Transgenic zebrafish larvae (Tg(lyz:EGFP)) expressing neutrophil-specific EGFP were anesthetized at 72 hpf and distributed into 96-well plates with low background autofluorescence and volumetrically scanned using a MCAM™ (see Materials and Methods). A) Depicts the Multi-Camera Array Microscope (MCAM™) alongside a closeup of the 48 micro camera modules that make up the microscope array. Each lens is 12 mm in diameter. B) A representative image of a 96-well plate with Tg(lyz:EGFP) transgenic zebrafish larvae is shown. C) A zoomed in image (natively 3072 x 3072 x 3 pixels² and ~3 μm/pixel resolution) of a single well with a zebrafish larva in lateral orientation is shown. D) Following image acquisition, the Z-axis was searched automatically for the most in-focus frame of each well using a pretrained segmentation model to find a region-of-interest around each zebrafish and compute the best focus of this image region. E) Using the most in-focus frame for each well, each larva was segmented from the image background and a mask was generated to represent this region-of-interest. F) Neutrophils are shown after applying a pixel intensity threshold applied to the segmented larva which highlights the cells for counting. G) Individual cells were counted using blob detection techniques and are pinpointed on each image for visualization.

Segmentation network training and evaluation.

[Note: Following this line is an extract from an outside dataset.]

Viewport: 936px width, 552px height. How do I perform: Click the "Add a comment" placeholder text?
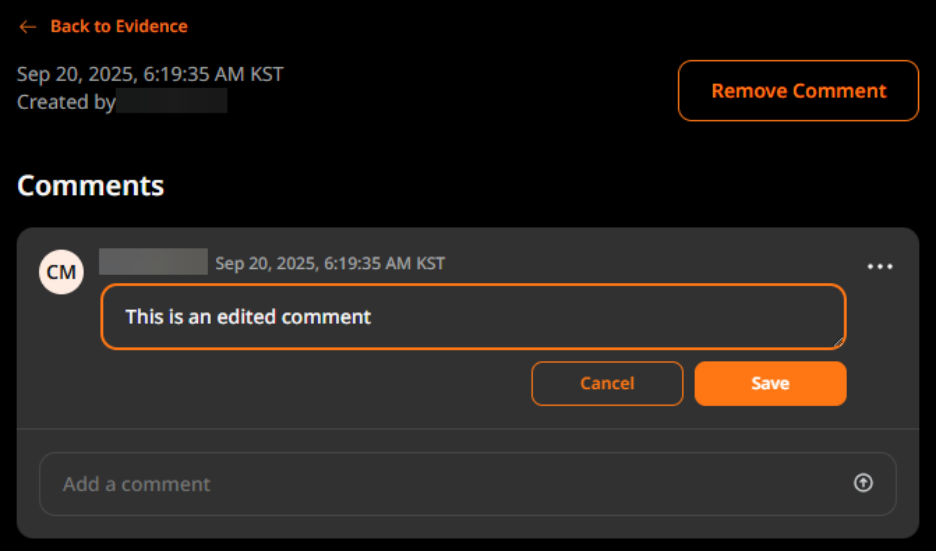click(137, 484)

A) Data is organized for model training by annotating images, resizing images and corresponding annotations to model input dimensions, separating images randomly into training, validation and test subsets and then the training and validation subsets are used for model training while the test subset is used for model evaluation. B) Images are annotated by outlining the fish and many of these image-label pairs are fed to U-Net to train the neural network. C) Square 3072 x 3072 well images are downsampled to either 64 x 64, 128 x 128, 256 x 256, 512 x 512, or 1024 x 1024 pixels² to reduce computation for segmentation inference and the resulting ROI mask is upsampled back to the original image shape which greatly affects segmentation accuracy. Here, segmentation masks computed at different resolutions are overlaid on the original image at native resolution and cropped to display only the fish. Labels reflect the resolution downsampled to during inference. D) Inference time per frame is plotted against image size. Inference time increases when segmenting increasing image sizes, and this computation is completed much more efficiently on a GPU rather than CPU. The Y-axis is displayed on a log scale. E) Intersection over union is plotted against image size. Intersection over union improves when images are inferred at higher resolution.

Algorithmic versus manual counting of EGFP⁺ neutrophils.

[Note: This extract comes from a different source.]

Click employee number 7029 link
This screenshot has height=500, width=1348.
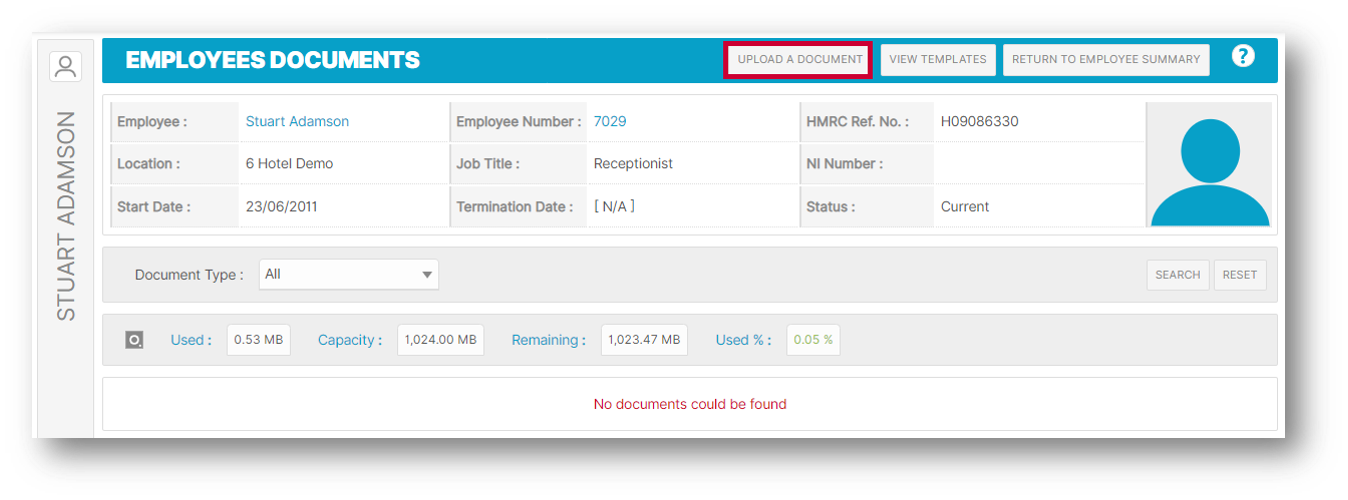point(610,121)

A) Violin plot showing similarity between distribution of manual and algorithmic neutrophil counts in 72 hpf Tg(lyz:EGFP) zebrafish expressing neutrophil-specific EGFP with highly similar mean values (N = 93 larvae). B) Orientation of anesthetized 72 hpf zebrafish (N = 192 larvae) plated in square 96-well plates suggesting that the potential discrepancy introduced by counting cells in fish in the non-lateral orientation is minimal because this sub-population accounts for such a small fraction of the whole.

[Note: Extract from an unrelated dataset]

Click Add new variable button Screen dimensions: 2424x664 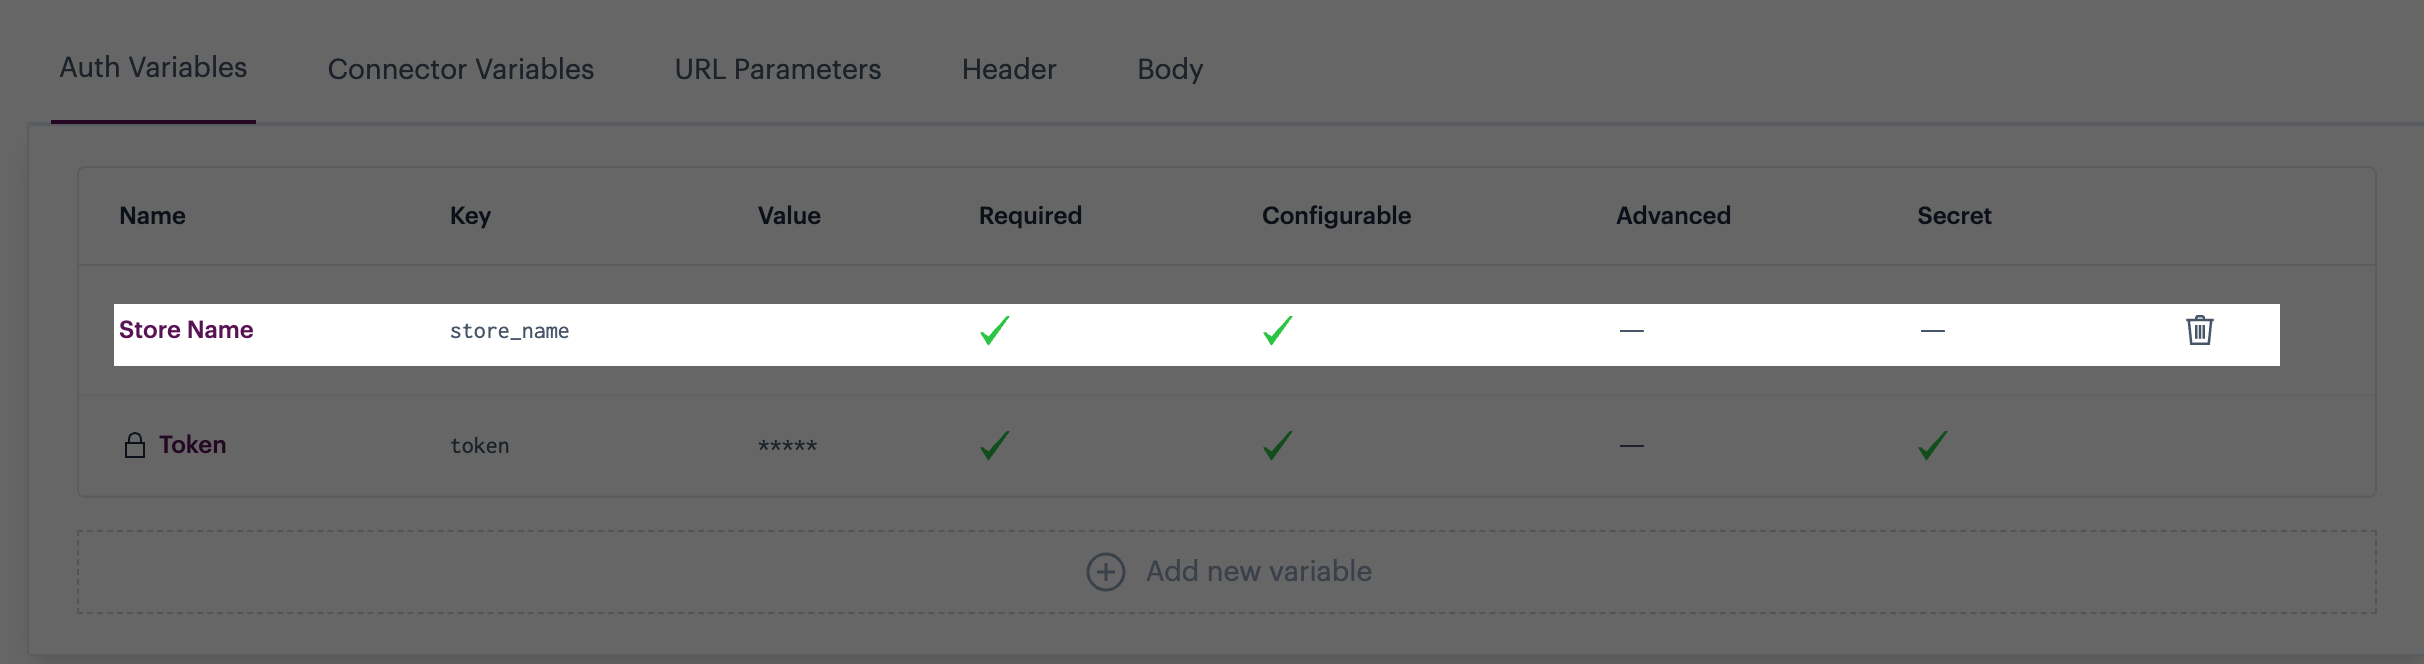click(x=1227, y=572)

Algorithmic versus manual cell counting for experimental conditions.

A) Knockdown and chemical modulation of zebrafish neutrophil counts. A csf3r antisense morpholino (MO) was injected into one-cell stage zebrafish embryos reducing neutrophil counts at 72 hpf (N = 95 larvae). Another subset of zebrafish were treated with 2 μM dibutyl phthalate (DBP), from 6 to 72 hpf, also reducing neutrophil counts but by a more subtle degree (N = 23 larvae). Neutrophil counts were obtained manually and by using the algorithmic pipeline and compared for all groups including untreated Tg(lyz:EGFP) (N = 93 larvae) fish and non-EGFP wild-type (WT) fish (N = 96 larvae). Data points show average neutrophil count and error bars represent the standard error of each experimental group. p-values were computed using a Mann-Whitney U test. * = p ≤ 0.05, ns = no significance. B) Linear regression displaying strong correlation between manual and algorithmic counts for all conditions.